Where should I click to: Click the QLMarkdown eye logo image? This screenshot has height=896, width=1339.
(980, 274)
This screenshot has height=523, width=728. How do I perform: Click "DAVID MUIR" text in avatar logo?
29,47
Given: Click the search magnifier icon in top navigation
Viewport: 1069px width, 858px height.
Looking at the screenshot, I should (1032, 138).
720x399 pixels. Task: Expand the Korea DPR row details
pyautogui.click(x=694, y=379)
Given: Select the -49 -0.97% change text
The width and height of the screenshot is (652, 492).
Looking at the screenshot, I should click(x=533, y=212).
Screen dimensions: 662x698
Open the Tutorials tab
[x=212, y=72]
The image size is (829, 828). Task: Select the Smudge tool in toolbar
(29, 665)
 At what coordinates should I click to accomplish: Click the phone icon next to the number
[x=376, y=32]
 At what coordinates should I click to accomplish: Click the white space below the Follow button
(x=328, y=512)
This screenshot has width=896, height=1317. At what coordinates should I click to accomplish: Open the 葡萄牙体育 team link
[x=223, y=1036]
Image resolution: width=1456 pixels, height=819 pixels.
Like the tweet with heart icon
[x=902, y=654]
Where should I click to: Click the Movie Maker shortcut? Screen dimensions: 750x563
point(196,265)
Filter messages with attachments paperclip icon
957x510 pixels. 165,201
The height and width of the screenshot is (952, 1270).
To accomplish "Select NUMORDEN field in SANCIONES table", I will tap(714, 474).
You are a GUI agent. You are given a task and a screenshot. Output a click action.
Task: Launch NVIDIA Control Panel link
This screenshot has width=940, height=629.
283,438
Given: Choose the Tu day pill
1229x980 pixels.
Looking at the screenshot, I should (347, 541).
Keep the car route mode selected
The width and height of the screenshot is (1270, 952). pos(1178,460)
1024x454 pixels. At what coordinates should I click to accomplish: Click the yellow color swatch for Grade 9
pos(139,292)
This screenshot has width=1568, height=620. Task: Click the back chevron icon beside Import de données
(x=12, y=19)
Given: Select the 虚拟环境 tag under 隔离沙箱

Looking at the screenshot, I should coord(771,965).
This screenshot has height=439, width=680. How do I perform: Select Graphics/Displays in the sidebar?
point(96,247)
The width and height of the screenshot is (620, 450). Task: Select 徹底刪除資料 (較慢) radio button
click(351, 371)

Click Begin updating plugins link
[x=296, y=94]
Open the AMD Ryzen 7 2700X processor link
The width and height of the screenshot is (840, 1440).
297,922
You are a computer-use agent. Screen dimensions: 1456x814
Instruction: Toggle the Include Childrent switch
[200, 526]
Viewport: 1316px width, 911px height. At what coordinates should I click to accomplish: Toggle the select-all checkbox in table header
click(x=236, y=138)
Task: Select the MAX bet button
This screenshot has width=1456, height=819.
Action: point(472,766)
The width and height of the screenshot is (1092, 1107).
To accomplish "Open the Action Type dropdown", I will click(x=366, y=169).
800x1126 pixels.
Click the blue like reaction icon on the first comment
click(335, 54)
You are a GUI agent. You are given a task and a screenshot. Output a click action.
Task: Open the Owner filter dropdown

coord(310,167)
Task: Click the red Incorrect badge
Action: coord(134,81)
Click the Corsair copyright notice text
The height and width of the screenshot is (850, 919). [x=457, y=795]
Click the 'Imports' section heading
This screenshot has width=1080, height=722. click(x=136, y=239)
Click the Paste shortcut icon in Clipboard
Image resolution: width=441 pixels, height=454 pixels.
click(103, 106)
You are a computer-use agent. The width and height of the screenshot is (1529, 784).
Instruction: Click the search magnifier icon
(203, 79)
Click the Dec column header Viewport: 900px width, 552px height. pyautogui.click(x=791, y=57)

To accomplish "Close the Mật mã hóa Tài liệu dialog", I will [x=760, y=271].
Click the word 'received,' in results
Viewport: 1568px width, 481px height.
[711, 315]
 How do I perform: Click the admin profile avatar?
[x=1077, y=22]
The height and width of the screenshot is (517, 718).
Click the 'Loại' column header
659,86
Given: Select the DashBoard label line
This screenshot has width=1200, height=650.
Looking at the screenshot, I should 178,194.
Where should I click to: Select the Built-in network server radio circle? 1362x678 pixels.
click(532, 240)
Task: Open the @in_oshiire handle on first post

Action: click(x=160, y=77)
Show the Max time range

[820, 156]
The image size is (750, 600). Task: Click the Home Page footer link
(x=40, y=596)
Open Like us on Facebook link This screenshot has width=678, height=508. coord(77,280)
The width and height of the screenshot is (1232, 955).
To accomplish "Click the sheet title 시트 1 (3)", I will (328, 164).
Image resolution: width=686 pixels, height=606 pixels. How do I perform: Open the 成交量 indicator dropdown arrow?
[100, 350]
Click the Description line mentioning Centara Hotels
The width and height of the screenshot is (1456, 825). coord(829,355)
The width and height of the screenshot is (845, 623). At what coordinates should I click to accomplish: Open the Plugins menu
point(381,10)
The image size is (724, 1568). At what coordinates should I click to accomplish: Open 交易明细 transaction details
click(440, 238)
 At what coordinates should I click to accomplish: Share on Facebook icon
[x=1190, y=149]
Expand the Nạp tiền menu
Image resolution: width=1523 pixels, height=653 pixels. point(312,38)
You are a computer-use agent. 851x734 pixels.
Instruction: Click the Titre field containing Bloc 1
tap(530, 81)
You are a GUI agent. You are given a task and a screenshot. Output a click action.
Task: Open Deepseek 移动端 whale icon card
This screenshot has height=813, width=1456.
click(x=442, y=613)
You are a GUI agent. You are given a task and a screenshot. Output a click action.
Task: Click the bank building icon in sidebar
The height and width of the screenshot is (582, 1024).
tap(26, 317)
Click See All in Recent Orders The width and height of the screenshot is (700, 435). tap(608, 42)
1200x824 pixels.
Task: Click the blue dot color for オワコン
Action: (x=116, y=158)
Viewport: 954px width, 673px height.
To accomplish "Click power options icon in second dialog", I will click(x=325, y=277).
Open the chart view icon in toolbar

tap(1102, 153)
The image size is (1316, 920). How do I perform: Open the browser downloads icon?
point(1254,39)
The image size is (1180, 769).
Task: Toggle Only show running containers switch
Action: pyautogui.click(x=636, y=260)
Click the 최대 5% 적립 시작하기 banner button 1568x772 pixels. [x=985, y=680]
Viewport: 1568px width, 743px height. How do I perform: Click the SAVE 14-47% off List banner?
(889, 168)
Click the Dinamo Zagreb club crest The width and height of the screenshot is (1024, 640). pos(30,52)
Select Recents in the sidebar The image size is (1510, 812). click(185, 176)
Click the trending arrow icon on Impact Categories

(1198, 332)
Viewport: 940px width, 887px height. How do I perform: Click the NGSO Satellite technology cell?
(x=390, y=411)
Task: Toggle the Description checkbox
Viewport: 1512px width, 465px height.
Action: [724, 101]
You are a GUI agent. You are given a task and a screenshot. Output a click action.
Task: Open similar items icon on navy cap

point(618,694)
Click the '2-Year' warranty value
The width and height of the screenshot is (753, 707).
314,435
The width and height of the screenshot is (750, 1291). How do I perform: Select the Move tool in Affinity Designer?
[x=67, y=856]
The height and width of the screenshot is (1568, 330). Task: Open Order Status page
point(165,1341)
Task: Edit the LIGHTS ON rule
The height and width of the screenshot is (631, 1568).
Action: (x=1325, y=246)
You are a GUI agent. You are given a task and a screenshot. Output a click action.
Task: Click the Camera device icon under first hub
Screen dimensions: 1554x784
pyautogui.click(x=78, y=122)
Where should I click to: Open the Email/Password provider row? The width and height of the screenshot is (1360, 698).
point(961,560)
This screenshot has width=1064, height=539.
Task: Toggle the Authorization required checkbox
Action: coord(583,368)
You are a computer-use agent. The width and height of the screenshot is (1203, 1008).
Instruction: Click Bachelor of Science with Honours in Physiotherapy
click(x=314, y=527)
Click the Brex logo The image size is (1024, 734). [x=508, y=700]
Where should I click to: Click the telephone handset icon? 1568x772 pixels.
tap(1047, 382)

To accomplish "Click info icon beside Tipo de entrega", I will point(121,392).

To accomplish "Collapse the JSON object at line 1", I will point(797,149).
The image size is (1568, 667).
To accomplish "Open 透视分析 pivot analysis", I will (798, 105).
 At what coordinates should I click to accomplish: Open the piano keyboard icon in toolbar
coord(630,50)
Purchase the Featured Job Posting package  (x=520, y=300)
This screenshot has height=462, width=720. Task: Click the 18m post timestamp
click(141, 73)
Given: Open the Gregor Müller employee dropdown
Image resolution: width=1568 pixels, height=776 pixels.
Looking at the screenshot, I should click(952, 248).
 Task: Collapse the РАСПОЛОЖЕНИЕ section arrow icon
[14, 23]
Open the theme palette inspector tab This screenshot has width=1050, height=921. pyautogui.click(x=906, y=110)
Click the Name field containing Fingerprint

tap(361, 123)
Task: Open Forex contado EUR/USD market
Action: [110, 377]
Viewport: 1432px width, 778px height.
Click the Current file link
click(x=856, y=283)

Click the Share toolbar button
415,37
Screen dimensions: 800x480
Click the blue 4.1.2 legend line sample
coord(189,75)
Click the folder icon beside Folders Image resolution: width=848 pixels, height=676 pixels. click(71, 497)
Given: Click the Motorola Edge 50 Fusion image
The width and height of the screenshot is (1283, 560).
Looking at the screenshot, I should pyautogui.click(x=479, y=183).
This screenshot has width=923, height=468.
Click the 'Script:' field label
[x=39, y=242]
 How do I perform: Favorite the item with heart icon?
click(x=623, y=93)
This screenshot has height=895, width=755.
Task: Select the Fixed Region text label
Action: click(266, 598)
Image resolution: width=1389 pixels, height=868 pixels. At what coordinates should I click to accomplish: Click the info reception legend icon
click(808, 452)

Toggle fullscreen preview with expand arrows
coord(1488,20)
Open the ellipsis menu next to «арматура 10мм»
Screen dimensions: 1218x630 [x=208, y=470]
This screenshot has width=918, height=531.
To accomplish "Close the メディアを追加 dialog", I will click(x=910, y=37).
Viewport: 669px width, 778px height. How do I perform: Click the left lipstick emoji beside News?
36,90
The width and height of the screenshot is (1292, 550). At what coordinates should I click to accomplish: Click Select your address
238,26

▶ **Постановка задачи**
Пожалуйста, верните все строки выше, в которых встречается слово «will». Регистр букв учитывается.

▶ **Результат**
To accomplish "Select NUMORDEN field in SANCIONES table", I will tap(714, 474).
To accomplish "Open the Action Type dropdown", I will click(x=366, y=169).
To accomplish "Close the Mật mã hóa Tài liệu dialog", I will [x=760, y=271].
To accomplish "Click the sheet title 시트 1 (3)", I will (328, 164).
To accomplish "Click power options icon in second dialog", I will click(x=325, y=277).
To accomplish "Click info icon beside Tipo de entrega", I will point(121,392).
To accomplish "Collapse the JSON object at line 1", I will point(797,149).
To accomplish "Open 透视分析 pivot analysis", I will (798, 105).
To accomplish "Close the メディアを追加 dialog", I will click(x=910, y=37).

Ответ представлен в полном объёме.